Description of the task
Swap every occurrence of "toggle" for "switch" in the items below and reproduce them otherwise unchanged, omitting the pictures.

Records supplied
'''

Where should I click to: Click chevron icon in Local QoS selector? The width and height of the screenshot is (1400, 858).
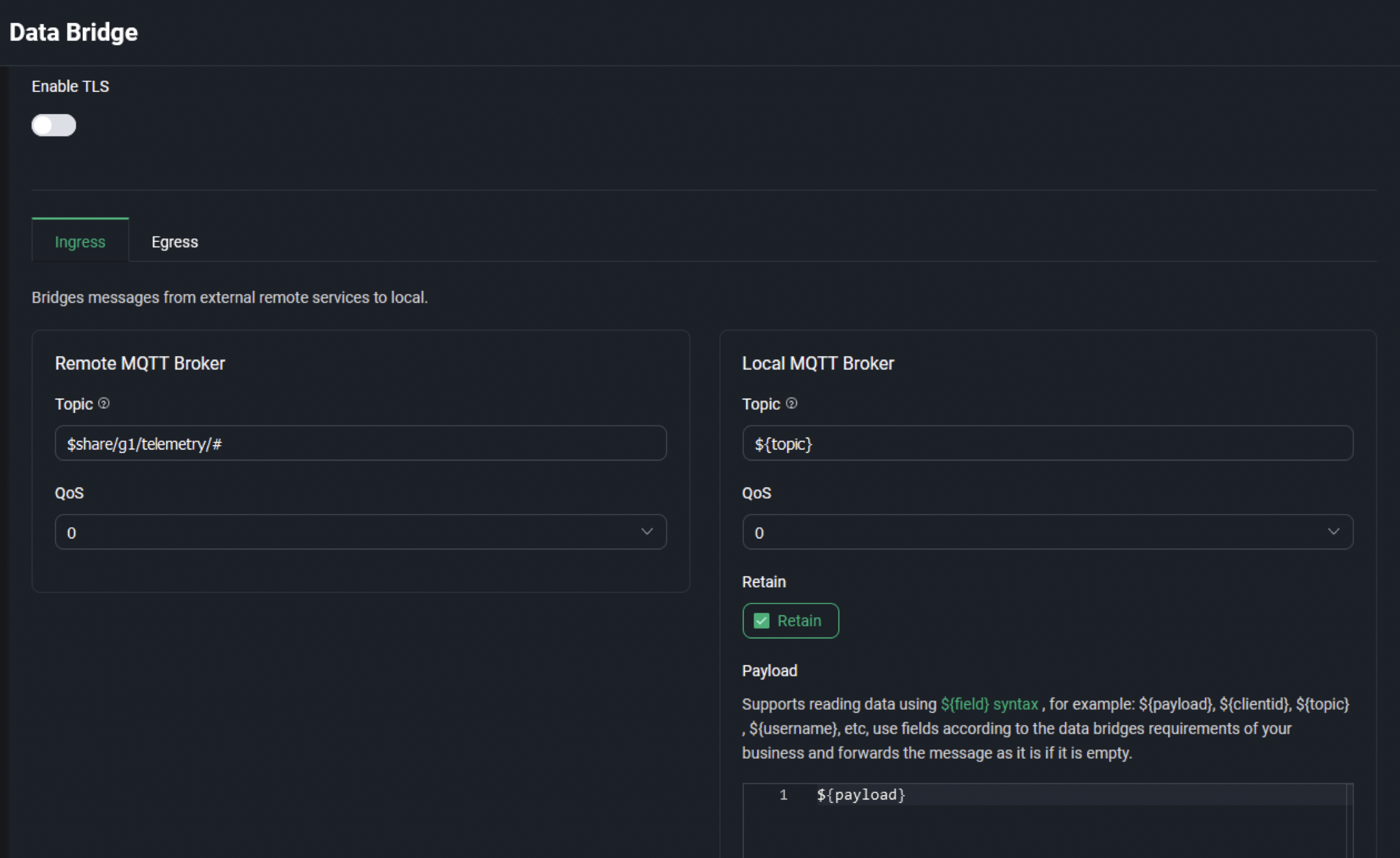[1335, 531]
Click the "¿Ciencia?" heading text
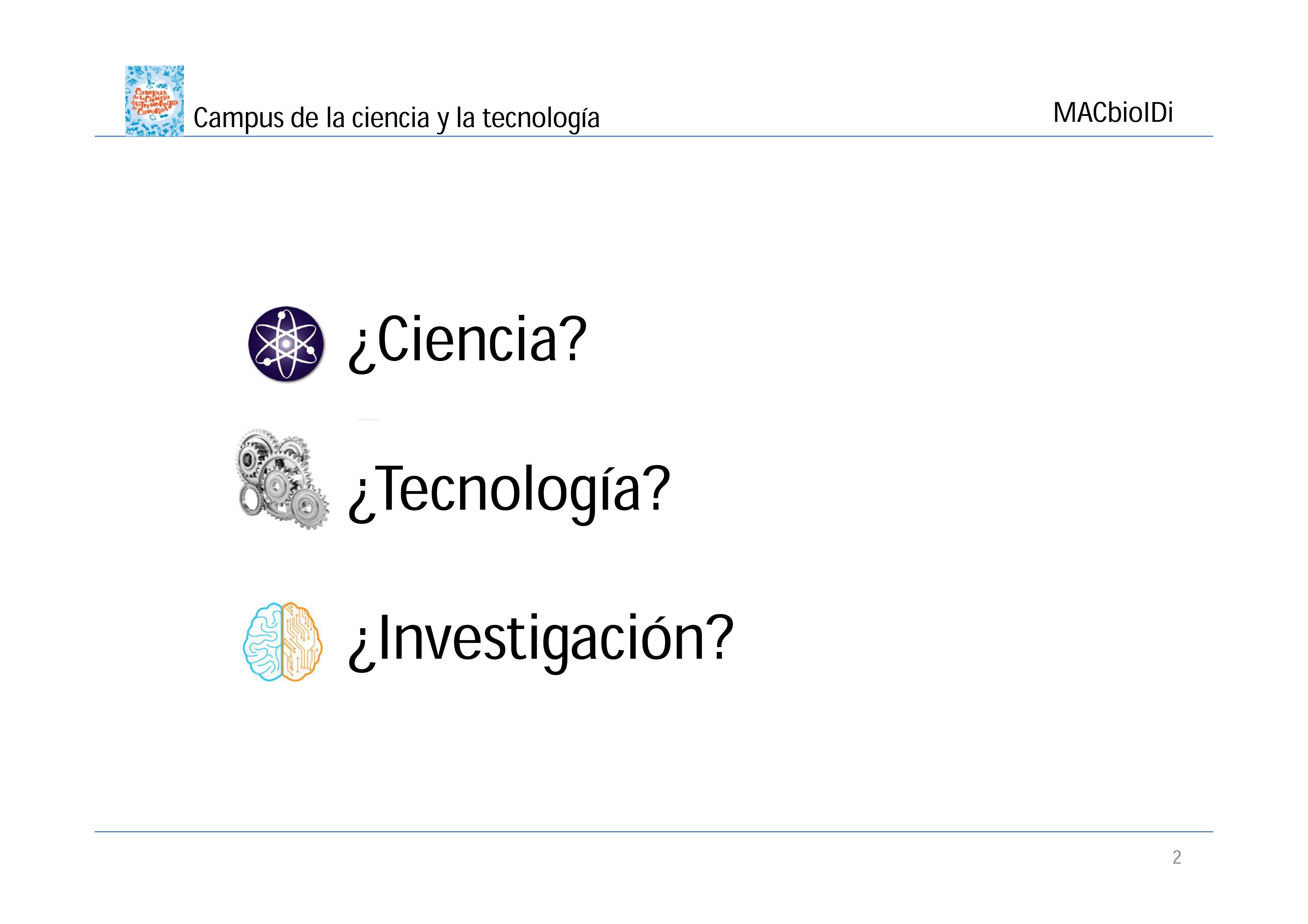Viewport: 1308px width, 924px height. pos(467,341)
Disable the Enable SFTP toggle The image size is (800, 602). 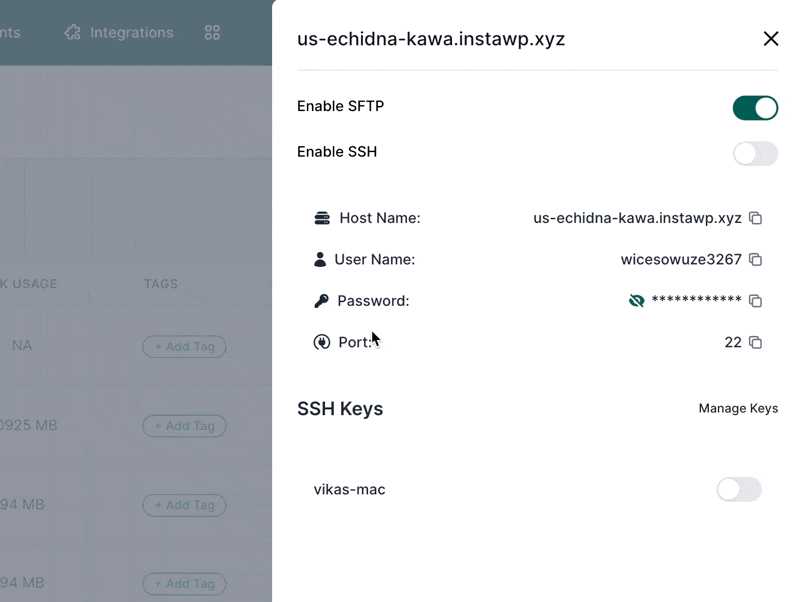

'''

The solution
Where should I click to: Click chevron icon in Local QoS selector? The width and height of the screenshot is (1400, 858).
[1335, 531]
Click the "¿Ciencia?" heading text
Viewport: 1308px width, 924px height. pos(467,341)
Disable the Enable SFTP switch The image size is (800, 602). 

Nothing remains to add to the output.